Penn State Trustees: Where Are Our Eagles?

The American flag must never touch the ground -- not because it might become dirty, but rather because even dipping the flag indicates subservience, while a flag on the ground signifies defeat and humiliation.  A lost flag or battle standard indicates a far worse catastrophe; hence Caesar Augustus' lament "Quinctilius Varus, where are my eagles?" after the loss of three legions and their eagle standards in the Teutoburg Forest.  The Romans took the matter so seriously that they came back to get two of those three eagles, and at considerable inconvenience to the German people.   

On November 9 2011, Penn State's Board of Trustees not merely lost but threw away three eagles, and under far more shameful circumstances than defeat by a stronger adversary. They are specifically:

  • (1) The honor and credibility of the Pennsylvania State University
  • (2) The Stagg-Paterno Trophy
  • (3) The Presidential Medal of Freedom

We thought until recently that only Sir Henry Simmerson, the fictional antagonist of Bernard Cornwell's Sharpe's Eagle, could be shameless enough to portray the loss of the King's Colours in an unnecessary battle as a praiseworthy success. Penn State's Trustees have however proved otherwise by not only insisting that they did the right thing on November 9, but also by trying to blame a dead man who can no longer defend his reputation.

People should expect leaders to display characteristics such as level-headedness, integrity, and what the British call a stiff upper lip during crisis situations. When Penn State's Trustees were confronted last November with the indictment of former football coach Jerry Sandusky on charges of sexual assaults on minors, they displayed the opposite characteristics. Their emergency meeting for November 9, which they called in alleged violation of Pennsylvania's Sunshine Act, exemplified their panic. They later admitted that they fired Head Coach Joe Paterno in response to media pressure and without a diligent effort to discover whether he was in any way responsible for Mr. Sandusky's alleged actions. This brings us to the three lost eagles.
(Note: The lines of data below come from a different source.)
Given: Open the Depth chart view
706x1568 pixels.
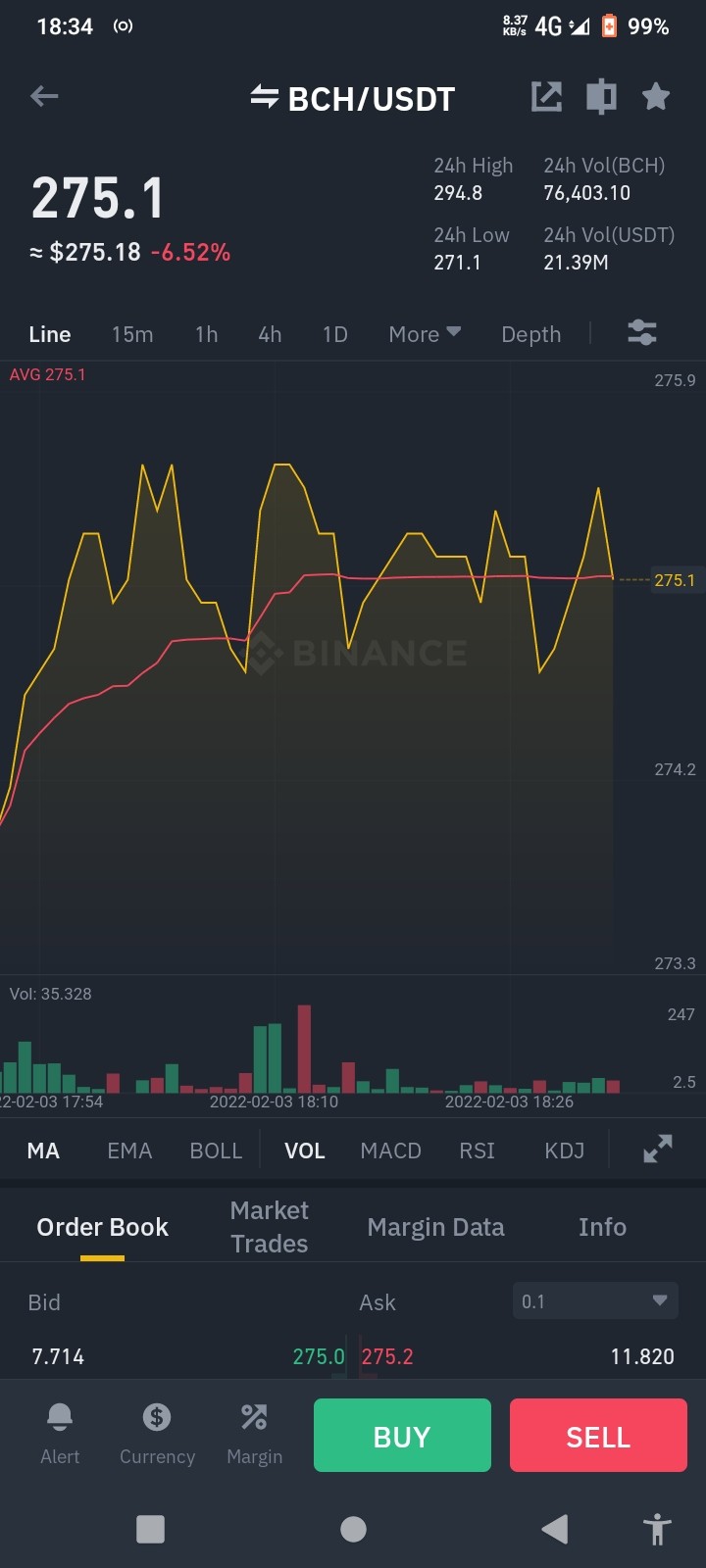Looking at the screenshot, I should click(x=531, y=334).
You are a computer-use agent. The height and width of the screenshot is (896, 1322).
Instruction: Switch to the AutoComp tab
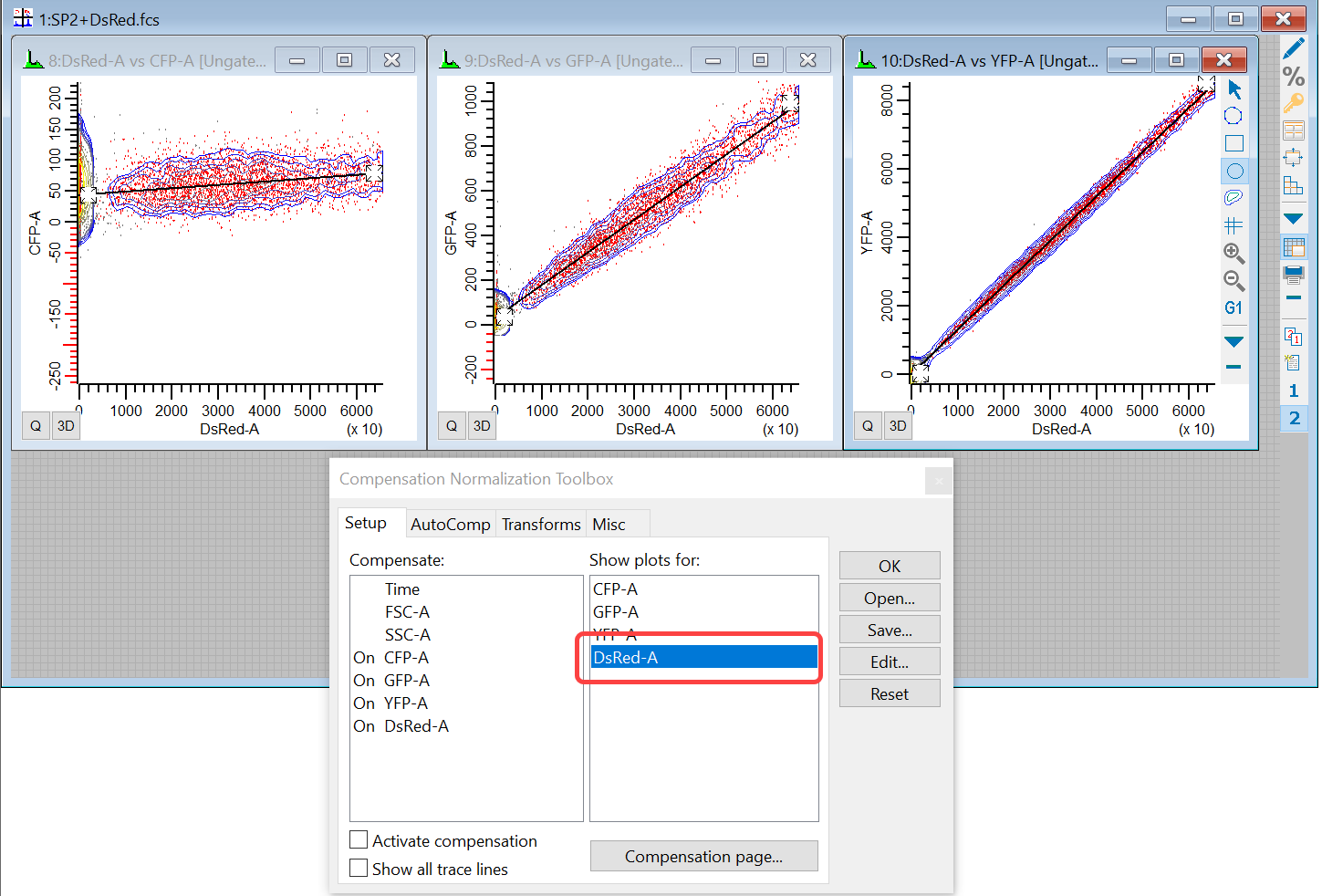click(450, 525)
The Trustees' preemptory dismissal of Coach Paterno, along with their successful demand for President Graham Spanier's resignation, was a de facto admission that Penn State was somehow responsible for Mr. Sandusky's alleged crimes. I cannot give legal advice but could easily envision the use of this admission against Penn State in any legal action by Sandusky's alleged victims. (This is incidentally why auto insurance companies warn people to never admit fault in a car crash.) The Trustees reiterated this admission this week by saying,

The board found that while Paterno fulfilled a legal obligation to tell his superiors that an employee claimed Sandusky abused a young boy in a shower, it said Paterno should have done more.

The truth is that the employee, Mike McQueary, never told Coach Paterno or anybody else that he actually saw Sandusky abuse a young boy in a shower. He testified instead that he inferred from the circumstances that the crime in question might have happened, and there is an enormous gulf between inference or belief and knowledge. Paterno's superiors, in fact, took action against Sandusky for the conduct of which McQueary could be certain.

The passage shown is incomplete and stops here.